▶ [課題内容]: 小説シリーズを紹介する文章の「バイトで病院に行っていて「も」から「置づけて話が進んでいきます。」までをすべて、「時系列」を「時間軸」に置き換えて書き直してください。

▶ [文書の一節]:
----------------------------------------

1作品目は「MOMENT」という短編小説集で、文房具屋の息子の神田が大学生の頃の話。
バイトで病院に行っていて「もうすぐ死ぬ人の願いを叶える」ってことをこっそりやっている話です。
そこに葬儀屋の森野もやってくるという、、、不謹慎ですが理にかなっていますな。

2作品目は「WILL」という、葬儀屋の森野が主体の話。神田はたしか留学しているので「MOMENT」の後の時系列でのことです。
葬儀を開きに来た人にどこか変なところがあって、その理由を解き明かしていくような話だったはず。

そして、今回読んだ「MEMORY」がこのシリーズの3作品目の位置づけになっています。
時系列的には、前の2作品を包むように短編が配置されています。
中学の頃の話、高校の頃の話、社会人になってから、さらにその後、、、という感じに。
また、神田と森野に絡めた話にはなっていますが、各小説でそれとは別にメインになる人がいて、その話の中で神田と森野は「重要なモブ」のような位置づけて話が進んでいきます。
なので、もしかしたら過去作品を読んでいなくても楽しめるのかもしれませんが、「MOMENT」と「WILL」を読んだ後の方が、実はこんなことがあったのねとか、そういえばこんなことしてたな〜と懐かしい思いに浸れるのでオススメです。
基本的には全シリーズ作品を通して全体的に恋愛小説っぽい感じです。








(以下ネタバレ注意)









それほど重要なネタバレも無いかも。
過去作品を読んだのがかなり前なので、昔の話をかなり忘れてしまっていたのですが、個人的には「MEMORY」の最後の短編小説の中に出てきた「森野が代筆したラブレター」のところがすごく懐かしかったです。そういえばそんなぶっ飛んだラブレターを送ってフラれてた話をしてたな〜と。
また、本多孝好さんの恋愛小説はハッピーエンドで終わるということはなく、どこかモヤモヤした感じで終わることが多いイメージだったのですが、神田くんと森野の話に関しては最後の最後でハッピーエンドのようになっていてよかったです。


すごく個人的な意見ですが、本多孝好さんの作品に出てくる女性は女なのに男前というか、自身が女性であることを客観視しながら行動を決めている感じがして面白いです。ここのところが、本多孝好さんの作品のなかでかなり気に入っています。

----------------------------------------

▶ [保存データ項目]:
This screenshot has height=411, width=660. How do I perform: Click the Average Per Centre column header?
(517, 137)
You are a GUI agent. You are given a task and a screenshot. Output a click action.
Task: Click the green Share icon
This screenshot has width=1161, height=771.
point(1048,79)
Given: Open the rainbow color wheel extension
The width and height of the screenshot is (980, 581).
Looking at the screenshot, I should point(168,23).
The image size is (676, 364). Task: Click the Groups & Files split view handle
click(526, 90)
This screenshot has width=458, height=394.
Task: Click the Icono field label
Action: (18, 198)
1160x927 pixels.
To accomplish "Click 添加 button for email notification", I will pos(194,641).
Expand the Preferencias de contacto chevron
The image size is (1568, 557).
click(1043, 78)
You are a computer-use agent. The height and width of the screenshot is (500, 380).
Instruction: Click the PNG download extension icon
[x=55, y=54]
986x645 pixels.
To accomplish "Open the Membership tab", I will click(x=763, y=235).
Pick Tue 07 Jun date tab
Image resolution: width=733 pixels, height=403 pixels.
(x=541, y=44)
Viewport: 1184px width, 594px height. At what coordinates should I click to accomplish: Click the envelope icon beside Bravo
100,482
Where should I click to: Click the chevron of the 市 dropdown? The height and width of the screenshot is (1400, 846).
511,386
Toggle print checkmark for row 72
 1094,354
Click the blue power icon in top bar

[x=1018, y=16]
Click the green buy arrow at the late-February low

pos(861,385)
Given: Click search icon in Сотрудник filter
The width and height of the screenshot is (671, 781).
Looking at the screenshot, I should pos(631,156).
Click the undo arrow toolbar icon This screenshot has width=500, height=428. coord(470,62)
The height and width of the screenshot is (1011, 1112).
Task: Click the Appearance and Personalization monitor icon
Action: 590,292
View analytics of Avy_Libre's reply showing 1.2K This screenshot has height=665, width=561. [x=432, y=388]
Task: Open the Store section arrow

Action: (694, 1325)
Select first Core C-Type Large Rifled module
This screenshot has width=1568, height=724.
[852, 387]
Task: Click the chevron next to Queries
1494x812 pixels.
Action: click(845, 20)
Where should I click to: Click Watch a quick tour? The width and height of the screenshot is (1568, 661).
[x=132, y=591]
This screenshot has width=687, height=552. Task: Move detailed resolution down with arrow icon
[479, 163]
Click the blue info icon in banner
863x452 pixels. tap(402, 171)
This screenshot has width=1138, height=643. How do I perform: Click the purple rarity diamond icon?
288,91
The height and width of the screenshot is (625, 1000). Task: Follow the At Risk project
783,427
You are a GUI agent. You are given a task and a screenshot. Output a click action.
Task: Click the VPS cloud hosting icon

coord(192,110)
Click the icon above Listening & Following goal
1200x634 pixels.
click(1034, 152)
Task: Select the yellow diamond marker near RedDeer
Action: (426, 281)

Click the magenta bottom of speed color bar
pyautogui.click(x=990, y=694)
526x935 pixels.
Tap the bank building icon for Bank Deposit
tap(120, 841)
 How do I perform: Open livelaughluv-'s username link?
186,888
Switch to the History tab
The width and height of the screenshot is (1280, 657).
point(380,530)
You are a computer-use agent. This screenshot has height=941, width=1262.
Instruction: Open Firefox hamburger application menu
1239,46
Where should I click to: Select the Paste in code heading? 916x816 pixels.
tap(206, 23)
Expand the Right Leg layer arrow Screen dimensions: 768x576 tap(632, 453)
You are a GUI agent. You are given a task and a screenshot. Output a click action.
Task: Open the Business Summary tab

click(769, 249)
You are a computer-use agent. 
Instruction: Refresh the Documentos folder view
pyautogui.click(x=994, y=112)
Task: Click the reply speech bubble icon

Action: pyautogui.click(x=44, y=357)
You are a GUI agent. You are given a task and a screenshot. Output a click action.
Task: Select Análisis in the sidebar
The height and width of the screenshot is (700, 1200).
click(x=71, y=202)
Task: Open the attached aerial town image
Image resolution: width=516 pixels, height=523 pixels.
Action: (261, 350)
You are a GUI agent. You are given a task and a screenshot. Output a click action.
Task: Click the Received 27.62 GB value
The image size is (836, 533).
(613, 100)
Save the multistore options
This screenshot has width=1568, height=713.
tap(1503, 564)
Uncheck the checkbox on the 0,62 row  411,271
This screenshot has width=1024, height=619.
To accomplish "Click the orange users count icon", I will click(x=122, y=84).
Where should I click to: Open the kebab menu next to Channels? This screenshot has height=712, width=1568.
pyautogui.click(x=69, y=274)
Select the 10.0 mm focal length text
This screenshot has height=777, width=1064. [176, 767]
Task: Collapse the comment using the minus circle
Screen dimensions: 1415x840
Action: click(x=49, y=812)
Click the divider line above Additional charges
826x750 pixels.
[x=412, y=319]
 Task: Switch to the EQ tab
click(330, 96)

----------------------------------------

▶ [この問題の解答]:
バイトで病院に行っていて「もうすぐ死ぬ人の願いを叶える」ってことをこっそりやっている話です。
そこに葬儀屋の森野もやってくるという、、、不謹慎ですが理にかなっていますな。

2作品目は「WILL」という、葬儀屋の森野が主体の話。神田はたしか留学しているので「MOMENT」の後の時間軸でのことです。
葬儀を開きに来た人にどこか変なところがあって、その理由を解き明かしていくような話だったはず。

そして、今回読んだ「MEMORY」がこのシリーズの3作品目の位置づけになっています。
時間軸的には、前の2作品を包むように短編が配置されています。
中学の頃の話、高校の頃の話、社会人になってから、さらにその後、、、という感じに。
また、神田と森野に絡めた話にはなっていますが、各小説でそれとは別にメインになる人がいて、その話の中で神田と森野は「重要なモブ」のような位置づけて話が進んでいきます。